Theoretically it ought to be possible... I'm surprised the film makers don't push to set up profiles which might be uploadable to cameras so the look can be emulated. Might be a minor profit center for them, esp. if they could OEM the settings.


----------



## twozero (May 27, 2009)

Iron Flatline said:


> Theoretically it ought to be possible... I'm surprised the film makers don't push to set up profiles which might be uploadable to cameras so the look can be emulated. Might be a minor profit center for them, esp. if they could OEM the settings.



This would be great! I wish it would happen, but until then, I think you (the OP) are going to have to stick with PPing the photos. Because of the nature of digital and applying actions, they will react different everytime due to whatever data is in the image.


----------



## Cinka (May 27, 2009)

Torus, you're so right...except, I don't have a film camera anymore. My sister "borrowed it" and can't find it now. My fiancee had a great little Pentax that he gave to his son. It's digital or nothing. 

I actually forgot about the the RAW settings maybe I'll play around with that and see how close I can get. I also haven't used Alien Skin in about 10 years. They have a "kodachrome" feature?


----------



## epp_b (May 27, 2009)

Crank up the contrast and saturation and underexpose by a stop, maybe?  Just guessing.


----------



## Torus34 (May 27, 2009)

Cinka:

You can find loads of fine 35mm rigs on eBay for very little cost.  The Konicas in particular are going at low bids.  They're fine old workhorses.  So are the Mamiyas, Yashicas and Minoltas.


----------



## craig (May 27, 2009)

"Mamma don't take my Kodachrome... Mamma don't take my Kodachrome...Mamma don't take my Kodachrome awaaay..." "Kodachrome" by Paul Simon



Yeah... the Kodachrome setting is right next to the amazing portrait setting. 

Kodachrome's tonal values should be left to the now ill fated K-14 process. I think there is a whopping 2 labs in the U.S that still process it. Tell us what you like about the film and we can tell you how to sort of emulate it. Easy answer; If you shoot Nikon set your WB at Cloudy +2 for all daylight temp photos.
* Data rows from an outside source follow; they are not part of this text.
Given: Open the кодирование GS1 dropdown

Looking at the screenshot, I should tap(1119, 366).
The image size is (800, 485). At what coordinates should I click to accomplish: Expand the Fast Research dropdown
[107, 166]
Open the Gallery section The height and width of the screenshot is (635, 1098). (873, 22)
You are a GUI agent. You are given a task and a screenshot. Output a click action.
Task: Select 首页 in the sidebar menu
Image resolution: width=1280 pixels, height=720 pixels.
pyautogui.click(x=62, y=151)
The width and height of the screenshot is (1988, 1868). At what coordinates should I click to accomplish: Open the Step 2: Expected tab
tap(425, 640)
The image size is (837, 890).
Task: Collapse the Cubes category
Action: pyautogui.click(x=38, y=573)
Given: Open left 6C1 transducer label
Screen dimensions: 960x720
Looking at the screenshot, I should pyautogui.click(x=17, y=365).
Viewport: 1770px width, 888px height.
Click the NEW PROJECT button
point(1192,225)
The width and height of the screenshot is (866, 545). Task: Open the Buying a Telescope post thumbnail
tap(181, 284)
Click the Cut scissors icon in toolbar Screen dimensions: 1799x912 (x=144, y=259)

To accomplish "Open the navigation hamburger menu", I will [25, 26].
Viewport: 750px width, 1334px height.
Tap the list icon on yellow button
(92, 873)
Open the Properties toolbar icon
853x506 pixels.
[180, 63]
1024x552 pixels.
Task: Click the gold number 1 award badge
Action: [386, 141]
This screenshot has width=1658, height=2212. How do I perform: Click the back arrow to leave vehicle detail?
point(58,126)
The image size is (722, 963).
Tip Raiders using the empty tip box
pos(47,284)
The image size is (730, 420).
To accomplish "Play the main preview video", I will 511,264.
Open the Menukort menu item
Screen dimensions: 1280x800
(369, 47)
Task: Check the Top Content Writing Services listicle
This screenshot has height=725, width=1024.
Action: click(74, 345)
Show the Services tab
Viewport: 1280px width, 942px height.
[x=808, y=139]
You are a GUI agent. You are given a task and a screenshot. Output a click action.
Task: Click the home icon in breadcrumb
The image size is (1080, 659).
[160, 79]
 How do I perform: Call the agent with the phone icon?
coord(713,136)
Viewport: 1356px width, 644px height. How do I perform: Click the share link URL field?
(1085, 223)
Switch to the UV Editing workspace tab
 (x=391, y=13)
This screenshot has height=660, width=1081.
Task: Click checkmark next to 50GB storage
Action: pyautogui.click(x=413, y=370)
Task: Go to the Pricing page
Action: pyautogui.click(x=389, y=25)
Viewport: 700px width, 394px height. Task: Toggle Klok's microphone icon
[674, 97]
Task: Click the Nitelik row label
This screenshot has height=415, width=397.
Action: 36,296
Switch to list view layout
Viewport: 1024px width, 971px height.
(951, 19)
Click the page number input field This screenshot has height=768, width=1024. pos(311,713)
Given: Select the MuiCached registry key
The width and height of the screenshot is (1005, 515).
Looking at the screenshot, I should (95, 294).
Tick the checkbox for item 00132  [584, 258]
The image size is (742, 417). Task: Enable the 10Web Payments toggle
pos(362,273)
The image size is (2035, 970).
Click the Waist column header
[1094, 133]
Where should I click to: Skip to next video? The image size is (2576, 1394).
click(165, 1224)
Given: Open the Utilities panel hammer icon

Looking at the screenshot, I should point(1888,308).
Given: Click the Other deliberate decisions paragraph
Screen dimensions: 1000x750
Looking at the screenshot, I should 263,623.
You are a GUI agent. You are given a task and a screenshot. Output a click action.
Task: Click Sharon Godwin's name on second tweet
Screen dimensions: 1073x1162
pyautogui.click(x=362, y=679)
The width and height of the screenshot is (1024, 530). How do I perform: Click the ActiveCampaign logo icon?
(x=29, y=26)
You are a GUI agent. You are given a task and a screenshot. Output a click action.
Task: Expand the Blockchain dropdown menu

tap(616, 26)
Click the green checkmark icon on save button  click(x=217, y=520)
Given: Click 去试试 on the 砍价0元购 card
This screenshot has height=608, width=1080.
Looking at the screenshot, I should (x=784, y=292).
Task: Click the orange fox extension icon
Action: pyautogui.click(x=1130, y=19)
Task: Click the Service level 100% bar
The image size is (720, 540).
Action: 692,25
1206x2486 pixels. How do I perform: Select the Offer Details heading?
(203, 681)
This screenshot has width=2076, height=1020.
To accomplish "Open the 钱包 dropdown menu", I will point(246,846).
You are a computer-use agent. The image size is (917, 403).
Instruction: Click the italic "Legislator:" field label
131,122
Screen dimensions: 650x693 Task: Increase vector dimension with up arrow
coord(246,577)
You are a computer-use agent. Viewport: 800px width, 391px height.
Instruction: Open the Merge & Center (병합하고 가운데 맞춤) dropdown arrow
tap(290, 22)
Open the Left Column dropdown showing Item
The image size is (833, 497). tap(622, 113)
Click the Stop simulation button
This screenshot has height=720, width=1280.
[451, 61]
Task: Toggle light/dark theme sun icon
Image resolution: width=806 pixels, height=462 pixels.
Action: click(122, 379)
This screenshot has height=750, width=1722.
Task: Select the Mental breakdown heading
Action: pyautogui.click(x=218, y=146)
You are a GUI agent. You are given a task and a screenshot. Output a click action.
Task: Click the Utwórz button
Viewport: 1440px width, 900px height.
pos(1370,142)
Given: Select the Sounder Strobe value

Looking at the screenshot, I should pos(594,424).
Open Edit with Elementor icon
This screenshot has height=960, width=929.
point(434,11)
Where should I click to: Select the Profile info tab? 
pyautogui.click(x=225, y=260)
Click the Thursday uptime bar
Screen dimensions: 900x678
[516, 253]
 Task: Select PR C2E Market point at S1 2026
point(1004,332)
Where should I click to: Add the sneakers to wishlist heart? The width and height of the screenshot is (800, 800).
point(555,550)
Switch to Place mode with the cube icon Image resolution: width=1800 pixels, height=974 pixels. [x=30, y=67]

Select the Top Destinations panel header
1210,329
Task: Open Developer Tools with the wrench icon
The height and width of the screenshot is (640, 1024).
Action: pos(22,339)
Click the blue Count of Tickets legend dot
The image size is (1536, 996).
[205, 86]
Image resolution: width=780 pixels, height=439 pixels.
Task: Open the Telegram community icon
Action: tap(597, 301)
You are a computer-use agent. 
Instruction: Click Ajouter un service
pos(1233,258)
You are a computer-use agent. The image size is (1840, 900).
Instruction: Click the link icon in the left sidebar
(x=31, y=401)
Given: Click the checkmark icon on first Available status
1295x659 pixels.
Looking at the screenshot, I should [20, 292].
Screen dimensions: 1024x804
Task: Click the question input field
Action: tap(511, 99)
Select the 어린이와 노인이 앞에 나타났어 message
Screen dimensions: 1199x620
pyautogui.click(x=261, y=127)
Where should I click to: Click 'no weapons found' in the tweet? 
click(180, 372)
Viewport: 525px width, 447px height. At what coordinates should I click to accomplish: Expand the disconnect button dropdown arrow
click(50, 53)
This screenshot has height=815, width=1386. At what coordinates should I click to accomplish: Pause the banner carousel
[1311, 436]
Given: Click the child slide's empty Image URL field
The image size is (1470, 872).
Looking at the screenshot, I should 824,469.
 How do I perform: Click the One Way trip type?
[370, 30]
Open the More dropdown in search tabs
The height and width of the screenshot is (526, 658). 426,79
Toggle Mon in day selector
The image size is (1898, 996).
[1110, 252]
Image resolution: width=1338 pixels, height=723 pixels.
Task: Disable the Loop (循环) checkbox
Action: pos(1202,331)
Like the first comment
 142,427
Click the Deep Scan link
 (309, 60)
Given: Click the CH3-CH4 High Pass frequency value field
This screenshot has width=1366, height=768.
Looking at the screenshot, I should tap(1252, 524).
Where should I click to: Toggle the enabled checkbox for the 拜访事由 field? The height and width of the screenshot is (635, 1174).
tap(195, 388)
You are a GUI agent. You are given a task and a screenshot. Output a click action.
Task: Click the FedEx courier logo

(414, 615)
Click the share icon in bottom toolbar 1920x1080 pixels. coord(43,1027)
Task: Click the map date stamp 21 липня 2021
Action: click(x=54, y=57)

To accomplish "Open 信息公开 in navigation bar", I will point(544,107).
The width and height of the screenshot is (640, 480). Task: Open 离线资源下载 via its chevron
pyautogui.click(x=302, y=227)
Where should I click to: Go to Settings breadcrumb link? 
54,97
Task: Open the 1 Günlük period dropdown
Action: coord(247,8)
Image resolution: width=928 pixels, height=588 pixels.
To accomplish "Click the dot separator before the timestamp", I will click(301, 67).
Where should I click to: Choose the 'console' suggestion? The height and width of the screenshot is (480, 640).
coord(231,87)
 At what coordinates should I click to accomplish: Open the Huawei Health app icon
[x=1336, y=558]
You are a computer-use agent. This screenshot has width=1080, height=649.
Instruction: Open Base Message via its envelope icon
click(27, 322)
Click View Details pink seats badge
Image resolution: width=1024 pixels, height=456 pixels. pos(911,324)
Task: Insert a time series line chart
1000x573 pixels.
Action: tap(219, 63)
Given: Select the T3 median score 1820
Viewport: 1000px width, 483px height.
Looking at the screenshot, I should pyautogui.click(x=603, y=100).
Edit: We are down to one K-14 lab in the whole world. Who would of thunk it.

Dwayne's Photo Service
415 S. 32nd Street
Parsons, KS     67357
US
(620) 421-3940
Toll Free:  1-800-522-3940
Fax:  (620) 421-3174


Love & Kodachrome


----------



## ArizonaSun (May 27, 2009)

Kodchrome is great stuff, I scanned some of my family's old slides from the 50's and 60's , they still look great!


----------



## ~Stella~ (May 27, 2009)

A lot of the images are missing, but you may be able to leach some info out of this thread:  http://www.thephotoforum.com/forum/beyond-basics/113104-1960s-treatment.html


----------



## Garbz (May 28, 2009)

There is a commercial plugin by AlienSkin called "Exposure" Alien Skin Software: Exposure which simulates film from digital files. 

Depending on your budget this may be the perfect tool for the job.


----------



## popawalker (May 29, 2009)

Kristin, what camera are you shooting with?


----------



## Joves (May 29, 2009)

popawalker said:


> Kristin, what camera are you shooting with?


Yeah that is what I would like to know. If it is a D300 there are some sources to load on your camera for it. 
Index of /~khuon/photography/NIKON/CUSTOMPC


----------



## craig (May 29, 2009)

Joves said:


> popawalker said:
> 
> 
> > Kristin, what camera are you shooting with?
> ...



How do you go about loading these sources? Does it work on the D200?

Love & Bass


----------



## Sherman Banks (May 29, 2009)

This might be what you're looking for (and it's free).  There is a Kodachrome preset and it looks great not to mention the other presets that are available.


----------



## Alpha (May 30, 2009)

I don't know how Alien Skin creates their filters but in my experience they look nothing like the films they're supposed to.

The correct way to mimic Kodachrome would be to build a color profile. You would photograph a color target using Kodachrome, create a profile, and apply. It's not exactly really difficult, but you'd need some specialized equipment like a good setup for photographing the target evenly, a film camera of course, and a good negative scanner.


----------



## Joves (May 30, 2009)

craig said:


> Joves said:
> 
> 
> > popawalker said:
> ...


I dont thik it is meant for the D200. You load the file to a CF then to the D2X mode on the D300.


----------